:: PROMPT ::
Look through the records below for the line with "[Paperblog : I". Return that line and each one after it up to and including the line with "Visti per voi (332, 166)", exactly.

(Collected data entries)
====

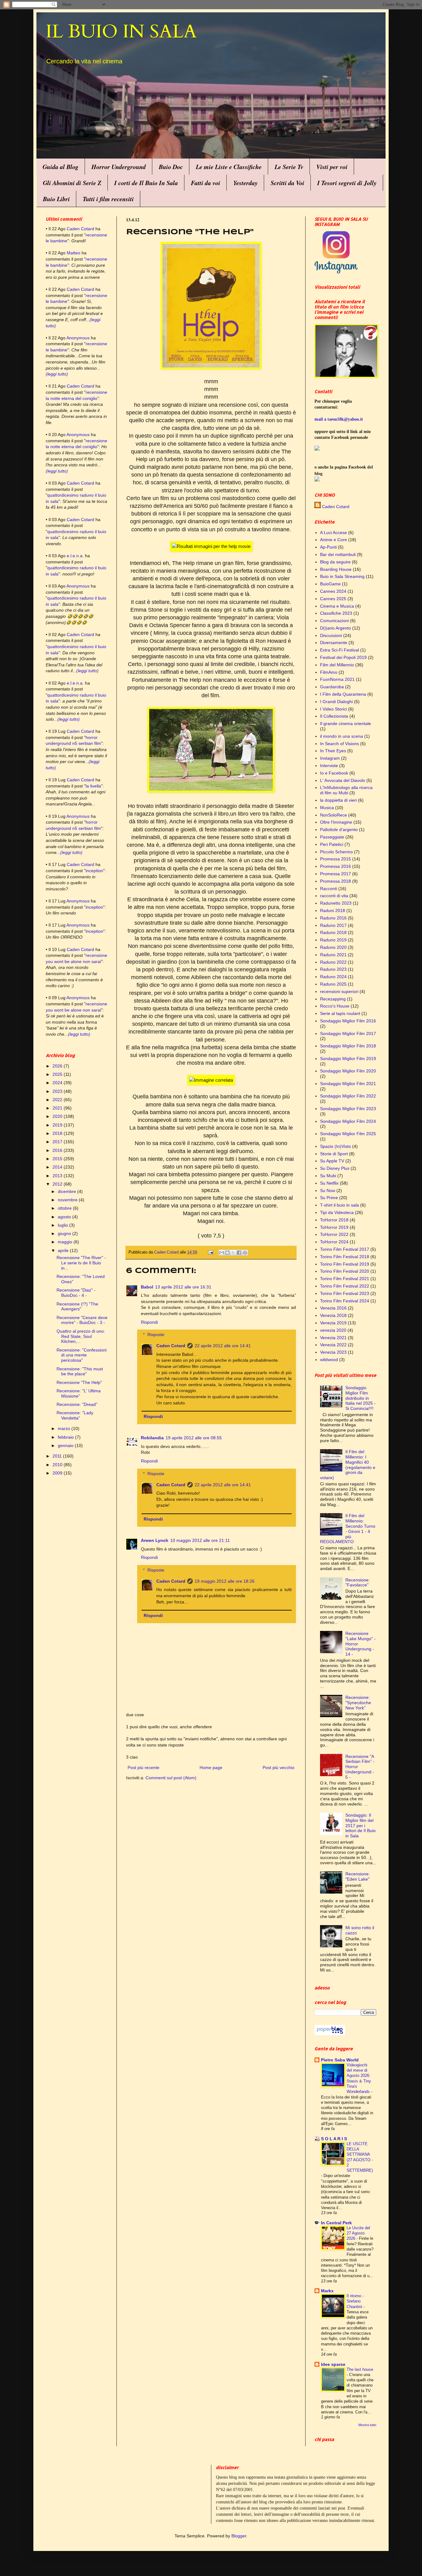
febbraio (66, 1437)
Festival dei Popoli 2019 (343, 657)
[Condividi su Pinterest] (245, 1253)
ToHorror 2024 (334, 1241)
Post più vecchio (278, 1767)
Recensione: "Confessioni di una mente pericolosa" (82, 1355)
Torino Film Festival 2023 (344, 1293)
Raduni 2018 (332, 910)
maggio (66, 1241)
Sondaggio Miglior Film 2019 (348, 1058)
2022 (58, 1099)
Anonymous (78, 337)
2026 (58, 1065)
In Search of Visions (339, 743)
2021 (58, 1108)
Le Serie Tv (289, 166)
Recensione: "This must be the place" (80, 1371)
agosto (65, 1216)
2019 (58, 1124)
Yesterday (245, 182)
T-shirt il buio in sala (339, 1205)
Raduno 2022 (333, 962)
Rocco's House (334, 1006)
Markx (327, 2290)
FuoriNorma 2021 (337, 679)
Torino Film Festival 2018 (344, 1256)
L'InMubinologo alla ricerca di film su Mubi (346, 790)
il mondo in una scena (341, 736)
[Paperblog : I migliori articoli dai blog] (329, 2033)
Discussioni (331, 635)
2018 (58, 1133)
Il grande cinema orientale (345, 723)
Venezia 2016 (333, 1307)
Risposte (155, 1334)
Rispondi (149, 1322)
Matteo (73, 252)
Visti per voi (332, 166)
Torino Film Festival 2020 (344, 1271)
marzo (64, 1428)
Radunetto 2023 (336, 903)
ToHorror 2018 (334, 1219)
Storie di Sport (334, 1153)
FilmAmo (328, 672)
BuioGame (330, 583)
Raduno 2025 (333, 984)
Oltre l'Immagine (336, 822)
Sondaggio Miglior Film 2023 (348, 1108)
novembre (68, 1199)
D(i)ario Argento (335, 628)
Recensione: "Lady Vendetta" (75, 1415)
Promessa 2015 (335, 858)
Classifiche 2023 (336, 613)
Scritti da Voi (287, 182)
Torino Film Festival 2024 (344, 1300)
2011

====

:: ANSWER BELOW ::
[Paperblog : I migliori articoli dai blog] (329, 2033)
Discussioni (331, 635)
2018 (58, 1133)
Il grande cinema orientale (345, 723)
Venezia 2016 (333, 1307)
Risposte (155, 1334)
Rispondi (149, 1322)
Matteo (73, 252)
Visti per voi (332, 166)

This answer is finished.